**THE DATA:**
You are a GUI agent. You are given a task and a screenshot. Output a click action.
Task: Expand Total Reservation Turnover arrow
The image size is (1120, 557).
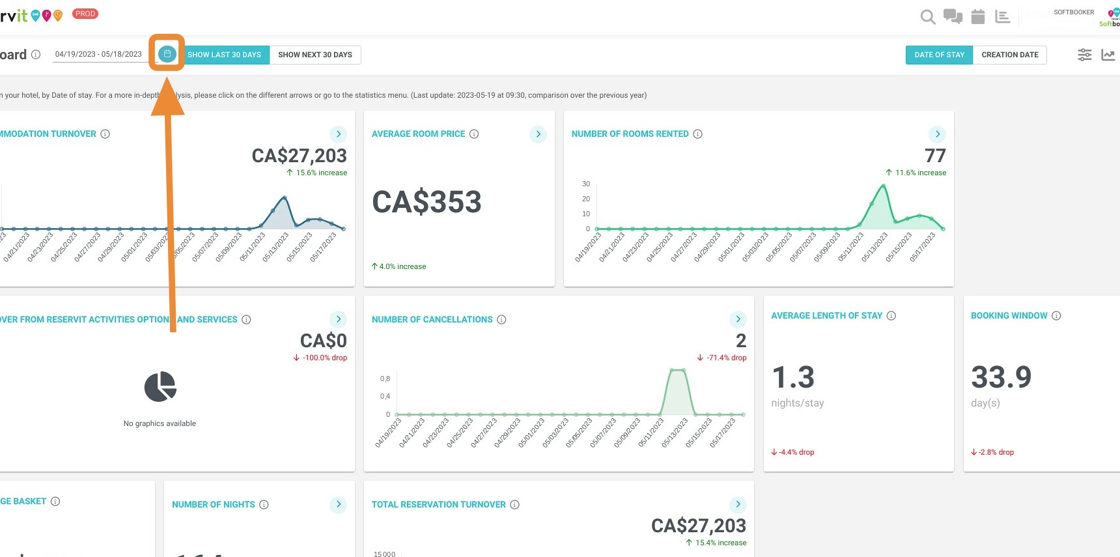(738, 505)
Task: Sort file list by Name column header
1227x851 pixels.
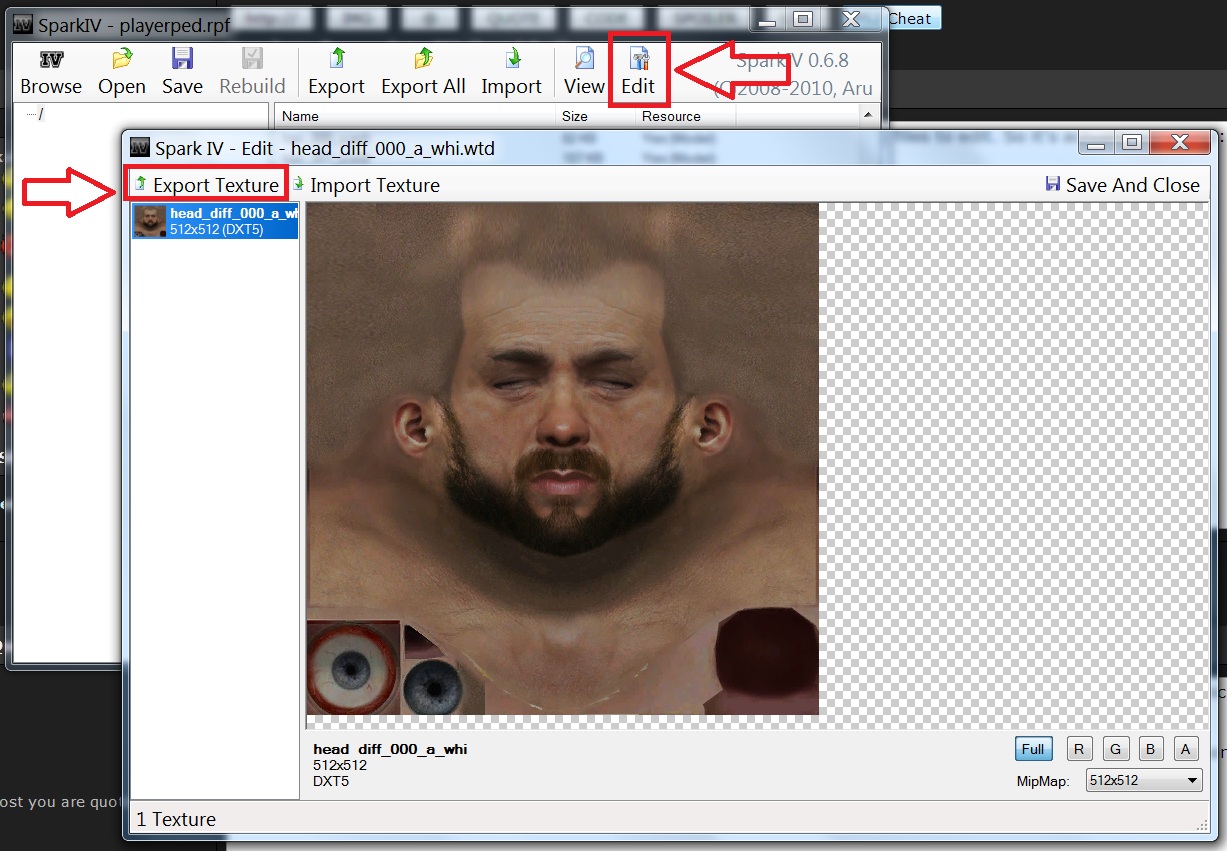Action: 300,117
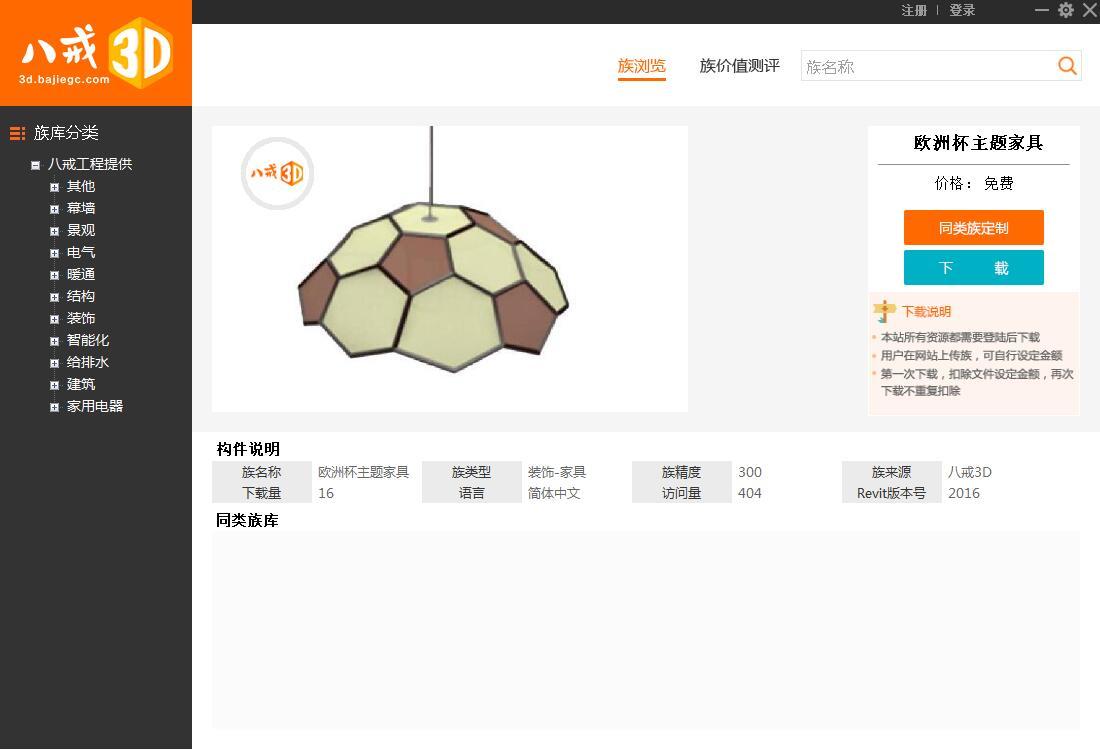Expand the 给排水 category node
This screenshot has height=750, width=1100.
point(55,362)
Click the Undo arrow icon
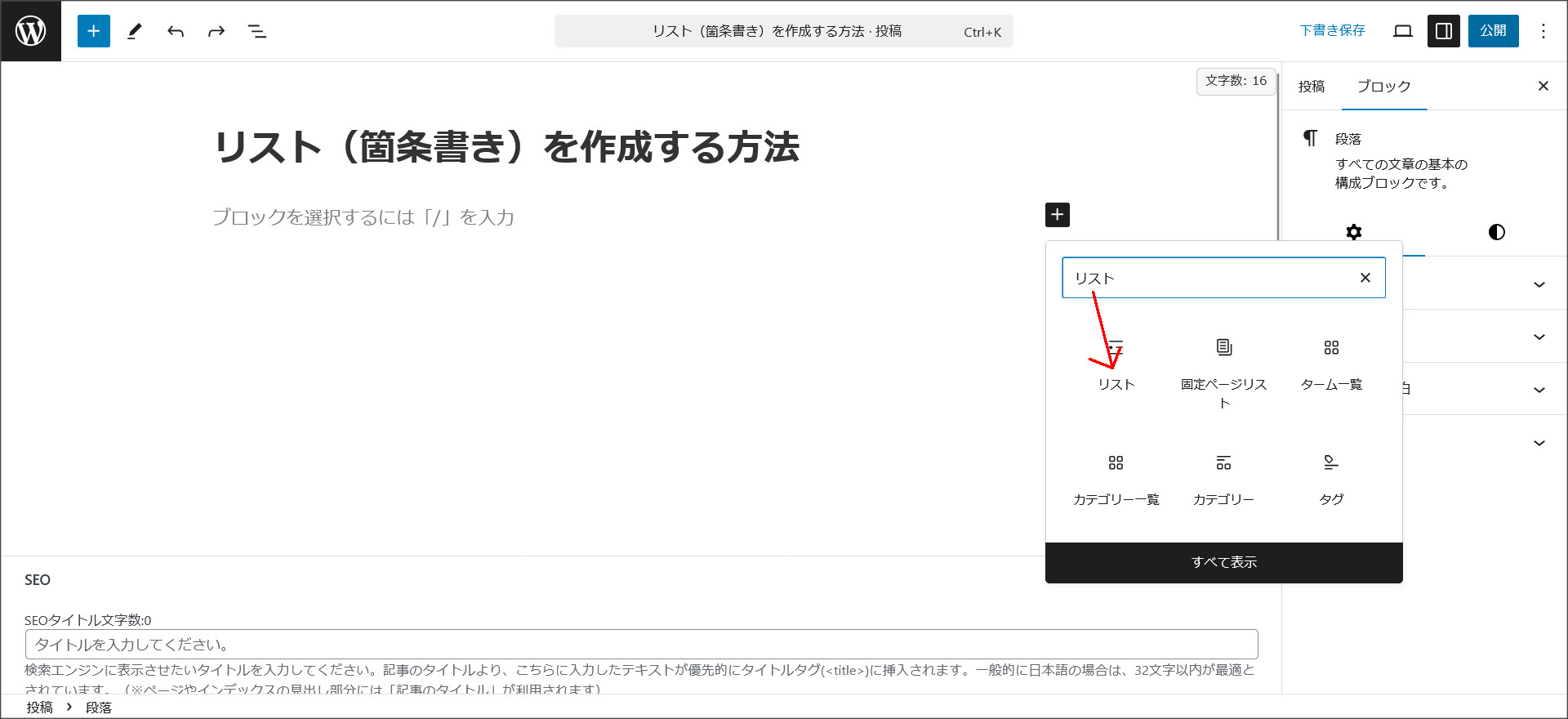This screenshot has width=1568, height=719. click(x=176, y=31)
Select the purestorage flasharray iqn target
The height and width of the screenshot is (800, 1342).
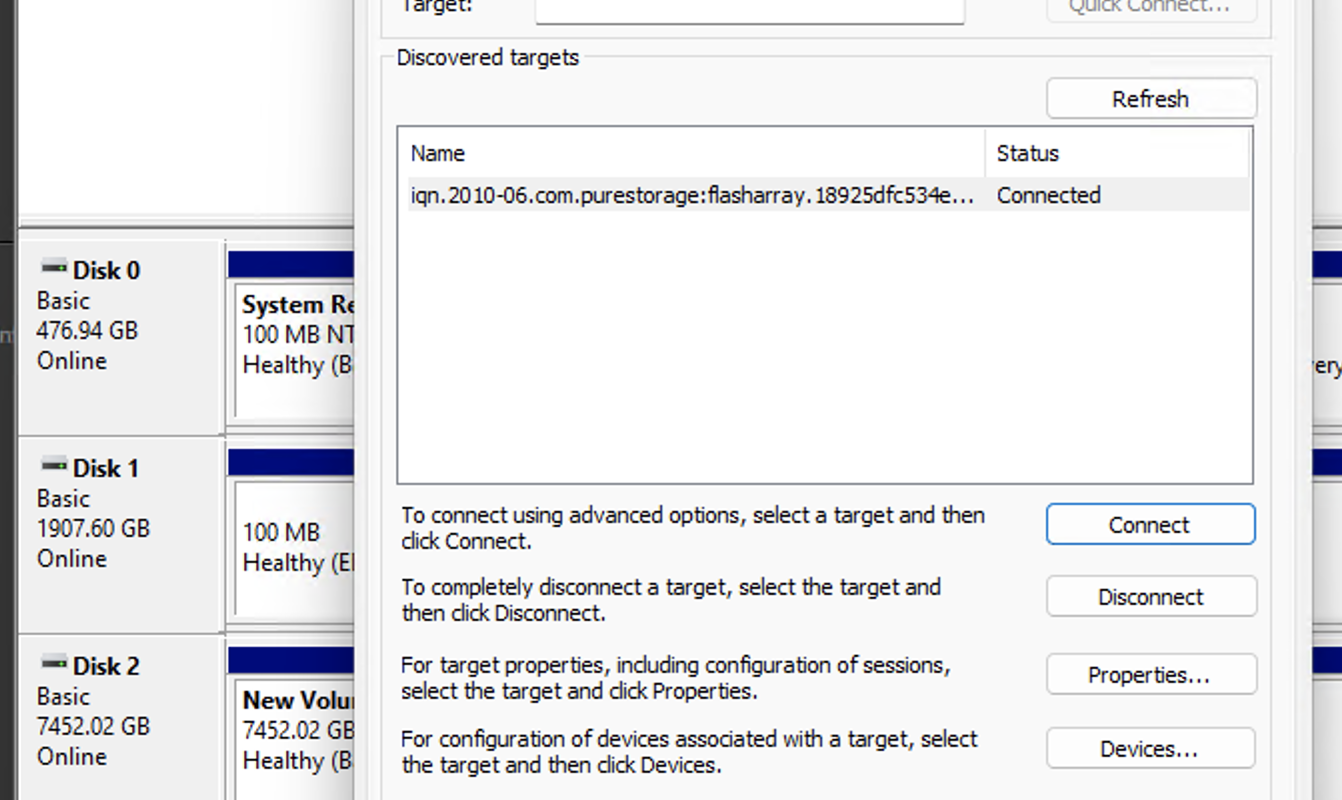point(690,195)
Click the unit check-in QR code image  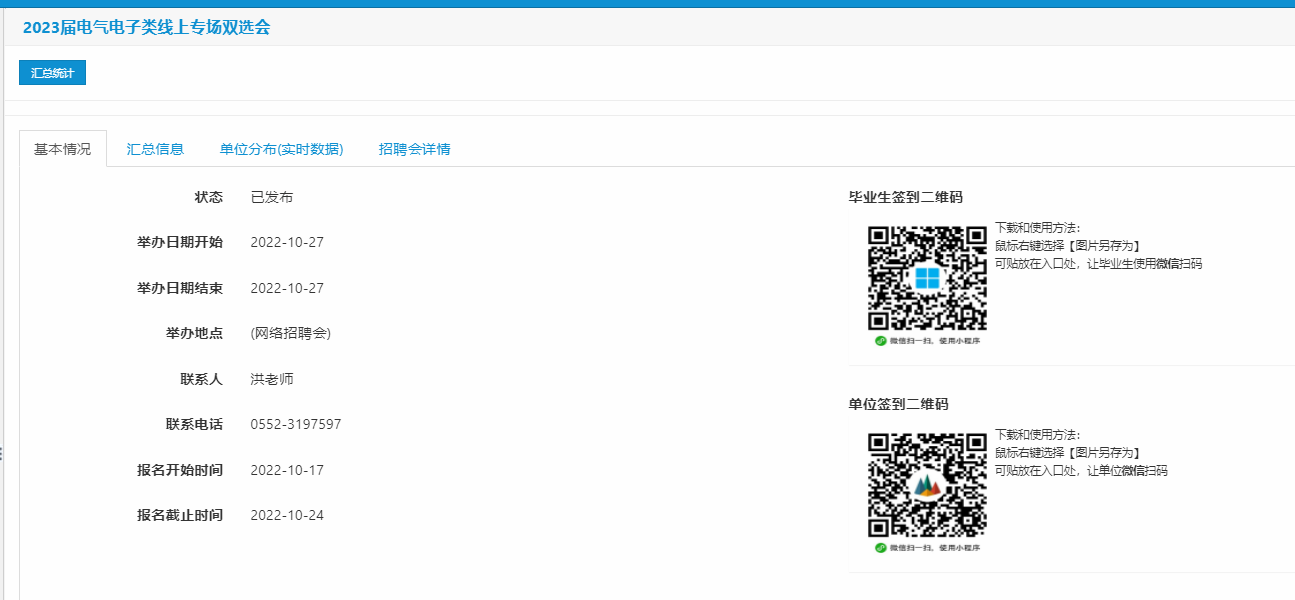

**TASK REQUIREMENTS:**
In the material above, repeat each entry exactly and omit every picture.

**ANSWER FOR THIS EXERCISE:**
You are a GUI agent. You are given a task and a screenshot. Output a click action.
Task: Expand Total Reservation Turnover arrow
The image size is (1120, 557).
(738, 505)
Task: Sort file list by Name column header
1227x851 pixels.
Action: 300,117
Expand the 给排水 category node
This screenshot has height=750, width=1100.
point(55,362)
Click the Undo arrow icon
This screenshot has width=1568, height=719. click(x=176, y=31)
Select the purestorage flasharray iqn target
The height and width of the screenshot is (800, 1342).
point(690,195)
Click the unit check-in QR code image  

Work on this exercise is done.